We conducted a case-control study to investigate the association between premature MI and various risk factors at Peymanieh Hospital's cardiac care unit in Jahrom, Iran. Using G*Power software and Cohen's criteria (d = 0.7, α = 0.05, power = 0.80), we calculated the necessary sample size to be 35 individuals in each group.
We recruited 35 patients with premature MI as the case group and selected 35 age, sex, and smoking status-matched individuals without a history of heart disease as controls from Peymanieh Hospital. The exclusion criteria included individuals who had received chemotherapy, anti-inflammatory or mutagenic agents, were exposed to radiation, had malignant or inflammatory disorders, or were pregnant.
The diagnostic criteria for MI were based on the guidelines provided by the World Health Organization and were confirmed by a cardiologist. The diagnosis of acute MI was made based on the presence of at least two of the following three criteria: (1) characteristic chest pain lasting more than 30 minutes; (2) ST elevation greater than 0.1 mV in at least two contiguous electrocardiographic leads; (3) and an elevated troponin I level above the upper limit of normal.
Cases were selected to investigate specific risk factors associated with early-onset MI, which may differ from those that occur later in life. Controls were matched to the cases based on age, sex, and smoking status to ensure that any observed differences could be more confidently attributed to factors other than these variables. Matching on these factors minimized confounding, given their known influence on MI risk.

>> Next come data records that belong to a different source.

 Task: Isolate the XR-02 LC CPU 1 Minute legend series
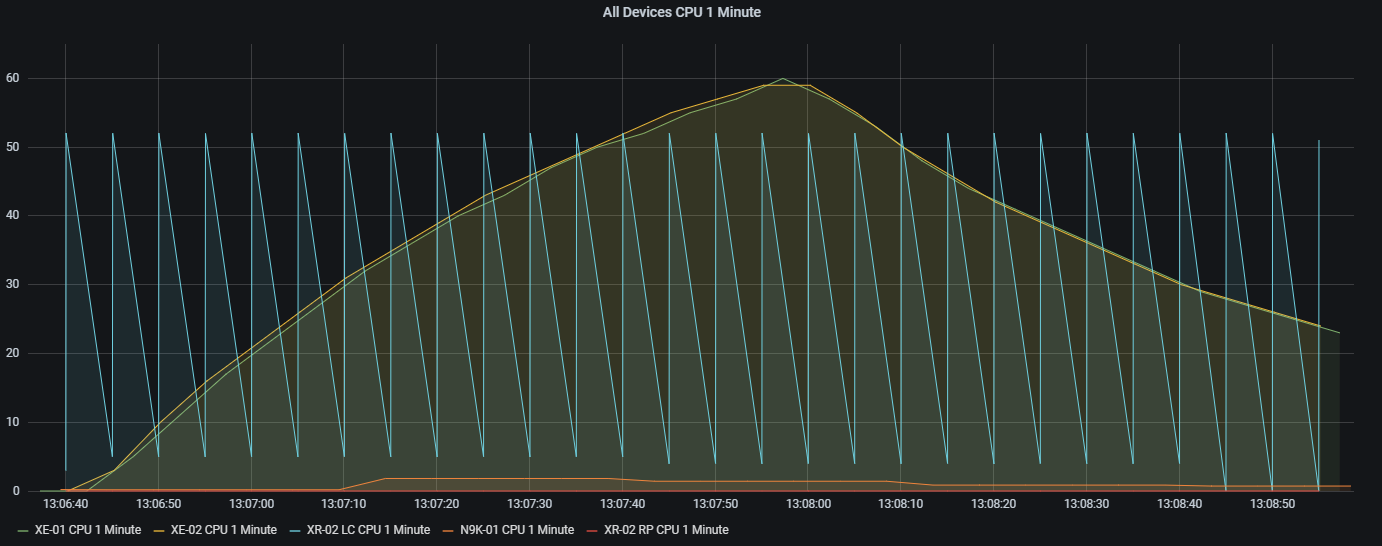coord(368,529)
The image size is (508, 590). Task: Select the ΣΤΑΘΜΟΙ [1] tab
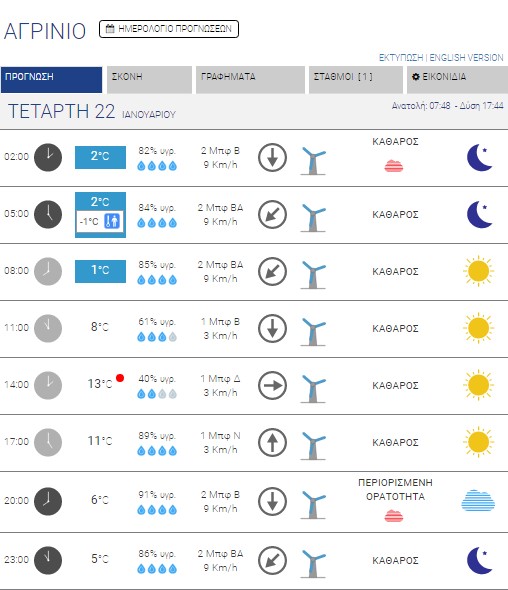(356, 79)
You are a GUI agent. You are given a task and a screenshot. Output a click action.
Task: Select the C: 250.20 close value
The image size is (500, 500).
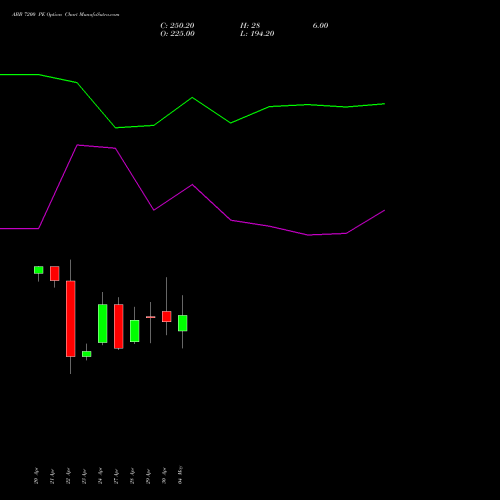coord(177,26)
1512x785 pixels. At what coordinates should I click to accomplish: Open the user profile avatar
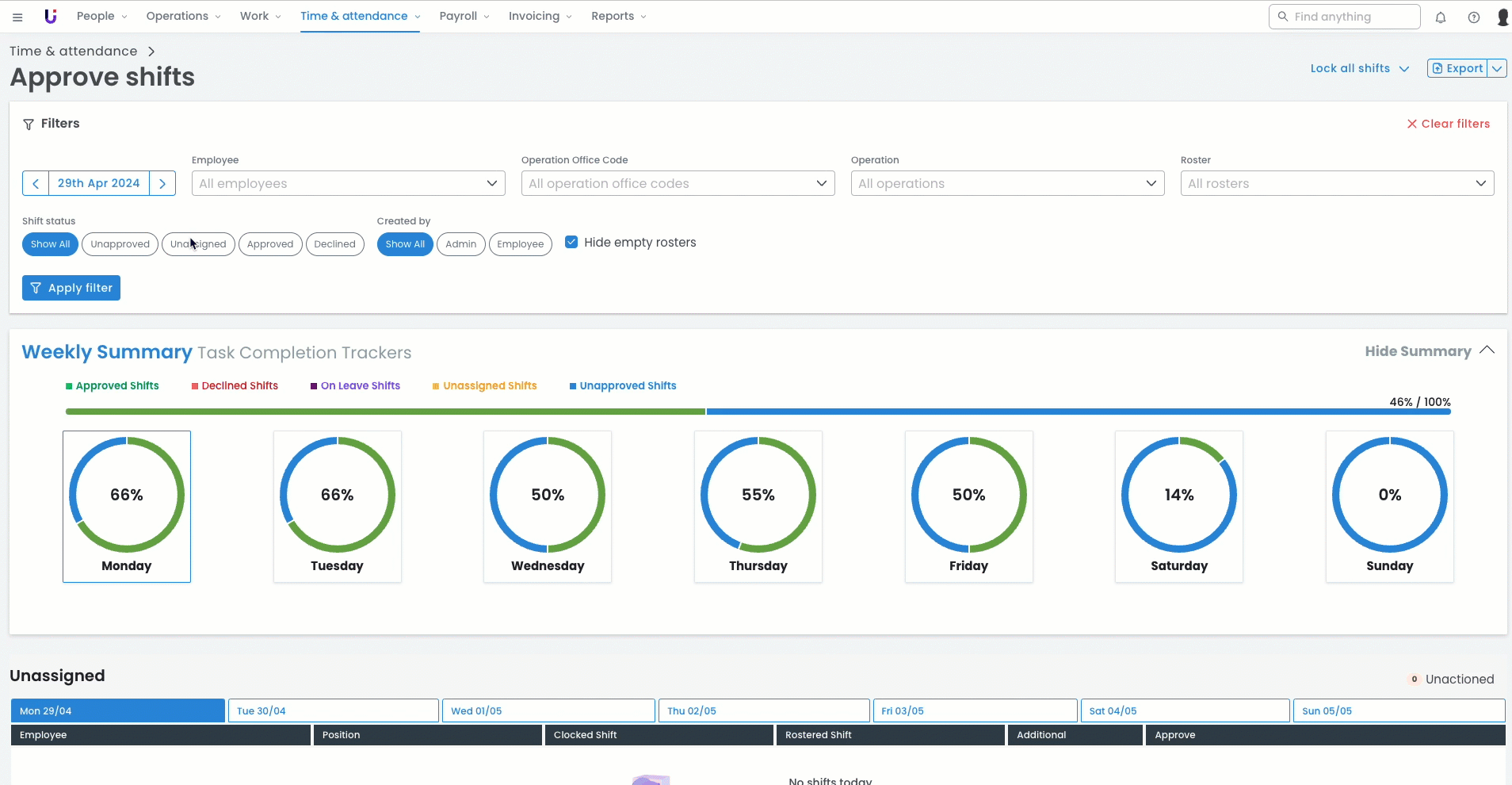coord(1502,17)
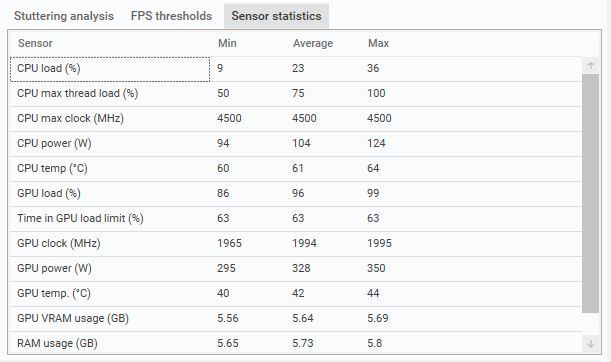Select the CPU load (%) row

[x=296, y=69]
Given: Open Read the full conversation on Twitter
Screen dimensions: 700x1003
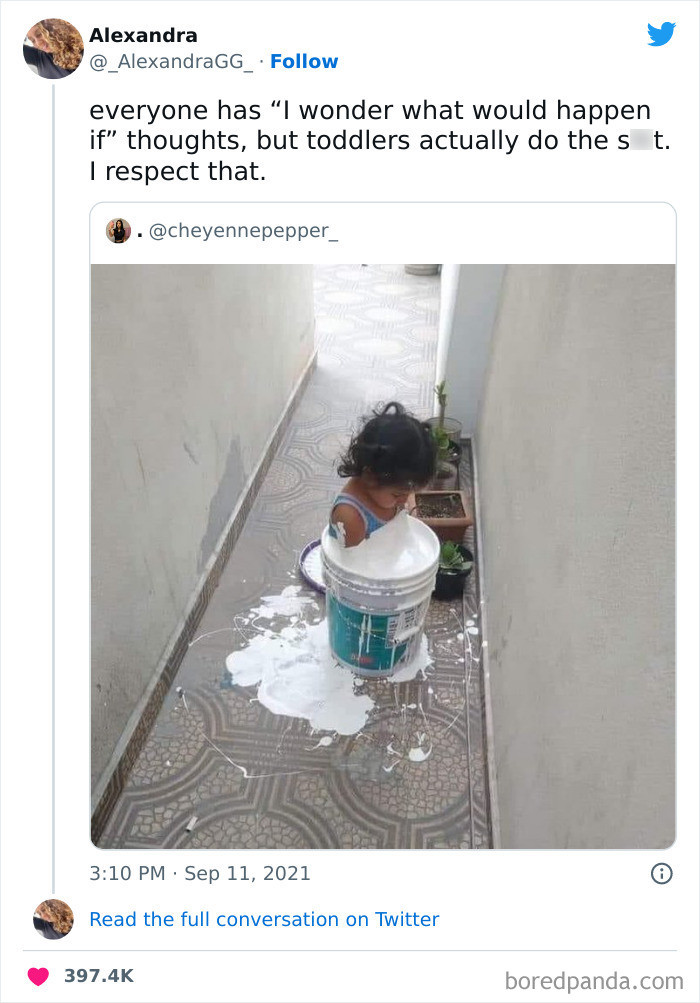Looking at the screenshot, I should [x=266, y=919].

Each case was paired with a control who shared the same age (within a narrow range), sex, and smoking status (smoker or non-smoker). This method aimed to eliminate potential confounding from these factors, allowing for a more accurate assessment of other risk factors associated with premature MI. Controls were selected from the same hospital where the cases were identified, ensuring they were representative of the same population. Each control was screened to confirm the absence of heart disease through a review of their medical history and patient interviews.
Before data collection, participants from both study groups completed a structured questionnaire that gathered information on age, sex, family history of ischemic heart disease, cigarette smoking, and known histories of hypertension, diabetes mellitus, hypercholesterolemia, and hypertriglyceridemia. Hypercholesterolemia was defined as a history of serum total cholesterol levels ≥ 200 mg/dL or the use of lipid-lowering drugs, based on the National Cholesterol Education Program (NCEP) Adult Treatment Panel III (ATP III) guidelines (
20). Hypertriglyceridemia was defined as serum triglyceride levels ≥ 200 mg/dL or the use of lipid-lowering drugs, in line with the American Heart Association (AHA) scientific statement on triglyceride management (
21). Diabetes mellitus and hypertension were defined as a history of elevated blood glucose or blood pressure or the use of glucose- or blood pressure-lowering medications.
To measure serum Ox-LDL levels, participants provided 3 mL of venous blood in EDTA tubes. The blood plasma was separated and stored at -70°C until analysis. Oxidized low-density lipoprotein cholesterol levels were measured using an enzyme-linked immunosorbent assay (ELISA) method with a commercial kit (Mercodia, Sweden).
Data were analyzed using SPSS version 16. Qualitative variables were expressed as frequencies and percentages, while quantitative variables were reported as mean ± standard deviation. The chi-square test was used to compare qualitative variables between groups, while independent Student's t-test, Fisher's exact test, and Mann-Whitney U-test were used for quantitative variables. Conditional logistic regression analysis was performed to assess the association between Ox-LDL levels and premature MI, with a P-value of less than 0.05 considered statistically significant. Missing data were handled using multiple imputation techniques.
The study adhered to ethical guidelines, including obtaining written informed consent from all participants. They were informed about the purpose of the study, potential risks and benefits, their right to withdraw at any time without penalty, and their right to access the study results. The study protocol was approved by the ethics committee at Jahrom University of Medical Sciences (IR.JUMS.REC.1390.015).